Education Committee says AGQs must remain a long-term option
24 September 2025
Following its inquiry into FE and skills, the Education Select Committee has recommended that the government retains Applied General Qualifications.
Throughout its inquiry, the cross-Party committee, chaired by Labour MP Helen Hayes, heard “wide-spread discontent” with the proposals to remove funding from many post-16 Level 3 qualifications as well as “uncertainty that the review had created”.
Recommendations from the inquiry include retaining a post-16 three-route qualification model – the inquiry report refers to those three routes as “academic (A Levels), applied (AGQs), and technical (T Levels)".
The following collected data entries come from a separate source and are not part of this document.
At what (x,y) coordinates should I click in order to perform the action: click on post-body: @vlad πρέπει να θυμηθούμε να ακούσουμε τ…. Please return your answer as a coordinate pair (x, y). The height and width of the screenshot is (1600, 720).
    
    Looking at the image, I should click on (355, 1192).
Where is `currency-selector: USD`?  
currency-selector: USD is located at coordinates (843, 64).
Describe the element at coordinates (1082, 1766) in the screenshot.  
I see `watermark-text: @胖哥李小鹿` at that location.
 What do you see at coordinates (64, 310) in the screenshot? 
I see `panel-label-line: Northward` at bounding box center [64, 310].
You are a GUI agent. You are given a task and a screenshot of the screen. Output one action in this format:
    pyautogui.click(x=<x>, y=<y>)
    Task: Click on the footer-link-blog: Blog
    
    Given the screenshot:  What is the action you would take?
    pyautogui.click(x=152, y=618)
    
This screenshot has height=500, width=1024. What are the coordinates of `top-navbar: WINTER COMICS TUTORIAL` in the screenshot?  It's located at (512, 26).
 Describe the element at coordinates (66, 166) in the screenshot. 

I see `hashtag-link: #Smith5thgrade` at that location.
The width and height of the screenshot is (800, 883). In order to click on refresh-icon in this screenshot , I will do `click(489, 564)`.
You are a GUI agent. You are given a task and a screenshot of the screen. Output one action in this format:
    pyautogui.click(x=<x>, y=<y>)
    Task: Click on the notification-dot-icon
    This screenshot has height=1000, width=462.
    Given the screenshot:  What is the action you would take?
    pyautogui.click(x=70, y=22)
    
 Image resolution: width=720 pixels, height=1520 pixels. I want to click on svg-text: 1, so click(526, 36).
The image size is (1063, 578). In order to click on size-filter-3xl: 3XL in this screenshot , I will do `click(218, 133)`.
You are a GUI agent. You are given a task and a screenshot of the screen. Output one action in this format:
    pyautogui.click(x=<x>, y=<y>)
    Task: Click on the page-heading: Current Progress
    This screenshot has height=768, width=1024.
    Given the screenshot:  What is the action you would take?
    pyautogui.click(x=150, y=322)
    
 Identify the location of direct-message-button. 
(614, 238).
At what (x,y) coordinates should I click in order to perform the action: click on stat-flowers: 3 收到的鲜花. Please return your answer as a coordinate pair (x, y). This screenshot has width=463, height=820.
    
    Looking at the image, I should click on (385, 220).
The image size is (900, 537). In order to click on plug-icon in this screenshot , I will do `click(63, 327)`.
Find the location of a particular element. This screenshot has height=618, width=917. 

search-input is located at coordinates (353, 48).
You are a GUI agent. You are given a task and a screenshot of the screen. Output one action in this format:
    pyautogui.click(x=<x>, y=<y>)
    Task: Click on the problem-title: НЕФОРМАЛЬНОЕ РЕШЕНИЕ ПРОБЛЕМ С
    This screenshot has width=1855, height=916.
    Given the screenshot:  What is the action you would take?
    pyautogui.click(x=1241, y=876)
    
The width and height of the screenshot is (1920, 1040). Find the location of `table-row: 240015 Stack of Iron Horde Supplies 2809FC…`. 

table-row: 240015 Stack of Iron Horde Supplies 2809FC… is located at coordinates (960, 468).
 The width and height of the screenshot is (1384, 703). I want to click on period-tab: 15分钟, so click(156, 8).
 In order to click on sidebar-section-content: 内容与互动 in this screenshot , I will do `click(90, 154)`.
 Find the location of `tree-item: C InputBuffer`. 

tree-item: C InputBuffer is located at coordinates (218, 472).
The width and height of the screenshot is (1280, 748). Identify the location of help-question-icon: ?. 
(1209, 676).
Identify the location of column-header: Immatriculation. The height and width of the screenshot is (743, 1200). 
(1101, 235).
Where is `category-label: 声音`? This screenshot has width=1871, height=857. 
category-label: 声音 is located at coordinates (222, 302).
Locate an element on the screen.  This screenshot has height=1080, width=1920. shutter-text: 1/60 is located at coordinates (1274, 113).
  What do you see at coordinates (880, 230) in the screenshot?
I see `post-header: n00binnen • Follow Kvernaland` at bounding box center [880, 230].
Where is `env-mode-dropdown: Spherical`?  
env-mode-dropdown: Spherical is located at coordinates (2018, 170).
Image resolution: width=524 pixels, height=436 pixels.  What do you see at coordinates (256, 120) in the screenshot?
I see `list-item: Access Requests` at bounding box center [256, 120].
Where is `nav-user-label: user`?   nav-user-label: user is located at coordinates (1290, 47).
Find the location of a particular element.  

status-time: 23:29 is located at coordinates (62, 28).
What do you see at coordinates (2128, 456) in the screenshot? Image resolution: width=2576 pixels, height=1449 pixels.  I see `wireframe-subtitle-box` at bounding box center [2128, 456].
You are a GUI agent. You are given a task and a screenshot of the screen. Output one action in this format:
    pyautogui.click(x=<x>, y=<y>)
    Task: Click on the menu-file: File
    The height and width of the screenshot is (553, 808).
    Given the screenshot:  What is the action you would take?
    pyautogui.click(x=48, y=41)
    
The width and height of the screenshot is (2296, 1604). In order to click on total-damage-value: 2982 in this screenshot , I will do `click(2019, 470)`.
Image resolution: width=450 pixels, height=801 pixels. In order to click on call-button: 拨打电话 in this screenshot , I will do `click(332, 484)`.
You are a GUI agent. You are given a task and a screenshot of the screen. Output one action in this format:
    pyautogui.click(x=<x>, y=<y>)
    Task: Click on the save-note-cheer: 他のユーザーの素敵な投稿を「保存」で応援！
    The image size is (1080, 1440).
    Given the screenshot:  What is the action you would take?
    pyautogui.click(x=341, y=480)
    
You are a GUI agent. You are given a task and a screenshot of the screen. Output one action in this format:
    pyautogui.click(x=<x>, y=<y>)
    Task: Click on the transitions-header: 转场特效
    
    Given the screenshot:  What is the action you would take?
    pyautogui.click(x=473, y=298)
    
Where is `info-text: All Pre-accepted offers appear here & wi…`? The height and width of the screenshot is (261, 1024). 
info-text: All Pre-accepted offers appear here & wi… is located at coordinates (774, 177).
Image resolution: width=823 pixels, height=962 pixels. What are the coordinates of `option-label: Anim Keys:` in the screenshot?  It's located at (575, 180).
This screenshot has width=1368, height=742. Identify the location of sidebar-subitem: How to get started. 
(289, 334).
T Levels receive significant coverage in the report with the Committee calling for enhanced promotion campaigns, an overhaul of the T Level transition programme, and the introduction of smaller, modular T Levels so that students are better able to blend academic and technical education.
Whilst alternative forms of post-16 Level 3 qualifications are supported by the Committee so that a wider range of blended pathways is open to students, recommendations from the inquiry do not address where newly developed AAQs will fit in its three-route model.
The Committee also heard extensive criticism of the GCSE English and maths re-sit policy and its impact on post-16 learning. The current re-sit requirement “is not working for the majority of post-16 students” says the inquiry report and “an alternative approach is needed”. The committee recommends a three-route model for those who have not attained grade 4 GCSE in maths or English based on attainment at age 16 and the chosen post-16 qualification or employment pathway.
The Committee’s report contains 40 recommendations in total across an extensive range of FE and skills areas. Other recommendations cover devolution, Skills England, the Baker Clause, access to more vocational courses via UCAS, apprenticeships, SEND, and funding, amongst many others.
The Education Select Committee examines the expenditure, administration, and policy of the Department for Education. Although the Committee is influential, the government has yet to decide whether to accept any of the Committee’s recommendations. The current Curriculum and Assessment Review which is nearing its closure, will make its own recommendations for post-16 education which may or may not reflect the views of the Committee.